Integrating StreamSets with Salesforce Wave Analytics
UPDATE – Salesforce origin and destination stages, as well as a destination for Salesforce Wave Analytics, were released in StreamSets Data Collector 18.104.22.168. Use the supported, shipping Salesforce stages rather than the unsupported code mentioned below!
In my last blog entry I explained how you can write custom destinations to send data to systems not currently supported by StreamSets Data Collector. As you might know, my last gig was as a developer evangelist at Salesforce, so I put my experience to work writing a destination for Salesforce Wave Analytics. Now you can ingest data from any of a variety of origins, operate on it in a StreamSets pipeline, and write the results into a Wave dataset. Once uploaded, you can combine the dataset with CRM and other data in Salesforce for analysis.

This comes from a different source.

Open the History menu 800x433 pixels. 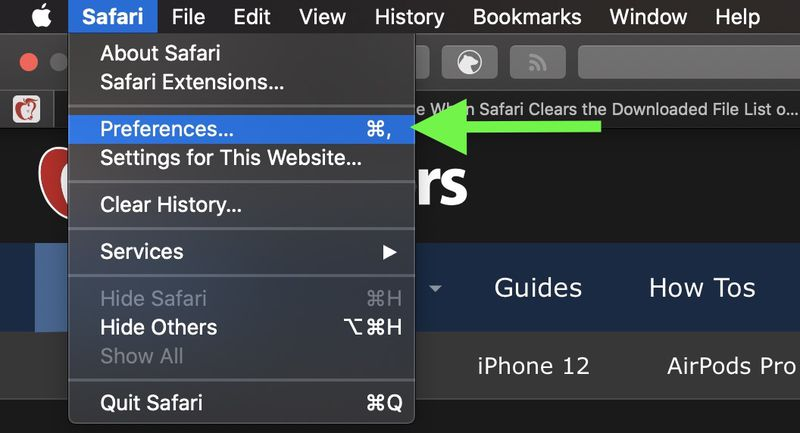click(x=409, y=17)
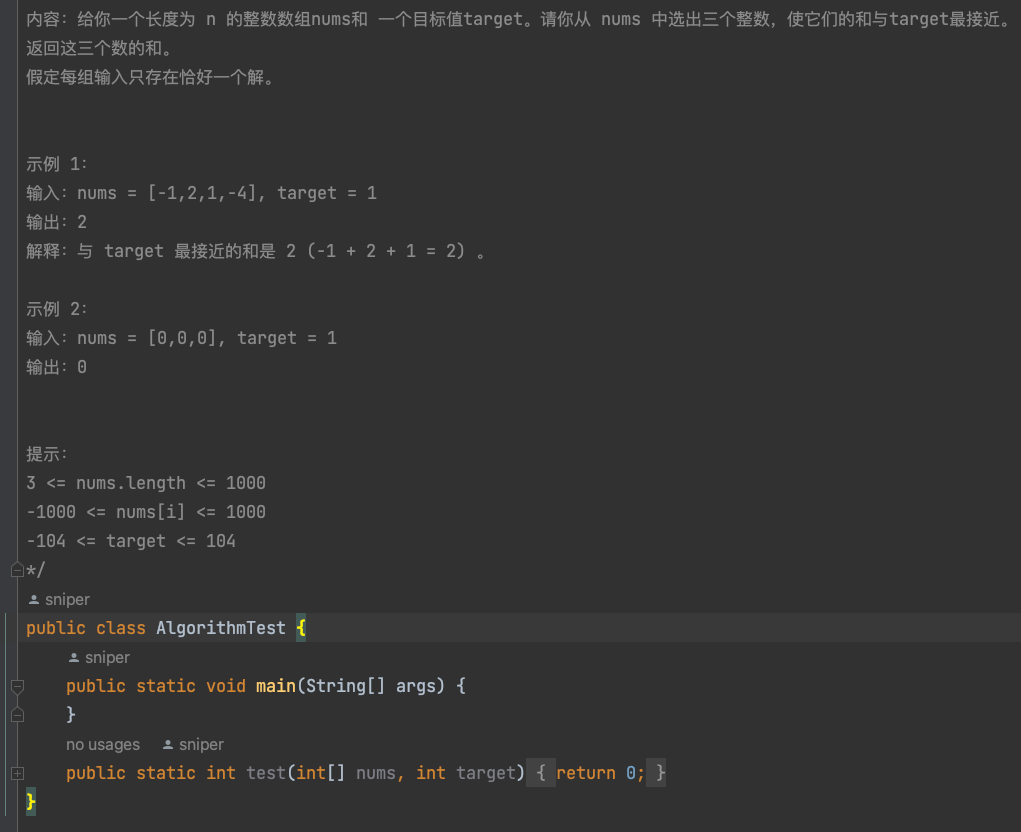Click the args parameter in main
Image resolution: width=1021 pixels, height=832 pixels.
[x=416, y=686]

This video shows the destination in action, writing NYC taxi transaction data to Wave:
As you probably know, StreamSets Data Collector ingests data continuously, but Wave is more batch-oriented. You can use Wave's External Data API to create datasets, overwrite them, but not append to them. As a result, the destination code uploads data as a series of datasets and uses a dataflow to combine them into a single aggregated result.
The destination code and tarball are on GitHub; feel free to download and try it out. Note that it is in an early stage of development. There may well be bugs – please report any issues on GitHub. Note also that the destination code uses internal Salesforce APIs (as also used by Analytics Cloud DatasetUtils) to manage dataflow, and will require updating when these are publicly released.